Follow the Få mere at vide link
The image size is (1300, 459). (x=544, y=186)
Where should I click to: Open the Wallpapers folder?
...
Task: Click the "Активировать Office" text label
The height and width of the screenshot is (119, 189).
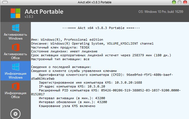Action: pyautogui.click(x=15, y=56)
* * *
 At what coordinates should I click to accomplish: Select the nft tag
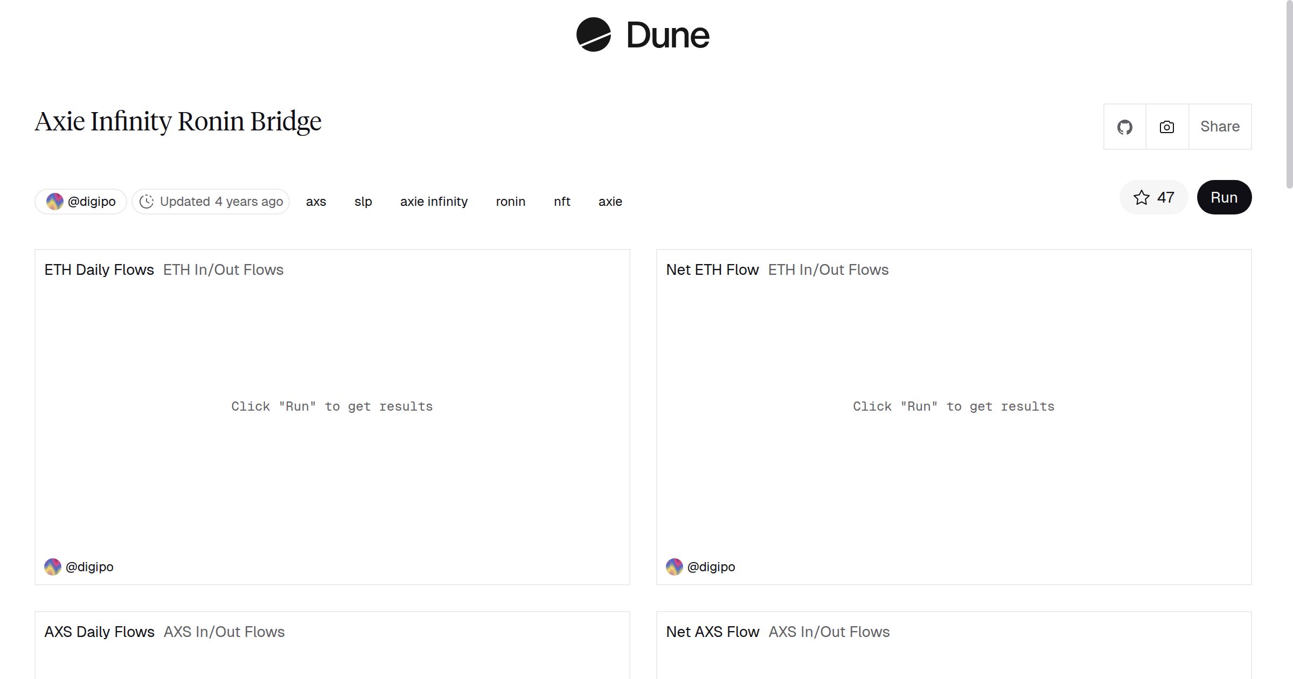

§ **GIVEN REQUEST**
Write out the lines from the line with "Task: Click the" to the line with "Action: pyautogui.click(x=15, y=56)", keeping both of those lines. Leave the pictures out of your answer.

§ **RESULT FOR THIS TASK**
Task: Click the "Активировать Office" text label
The height and width of the screenshot is (119, 189).
Action: pyautogui.click(x=15, y=56)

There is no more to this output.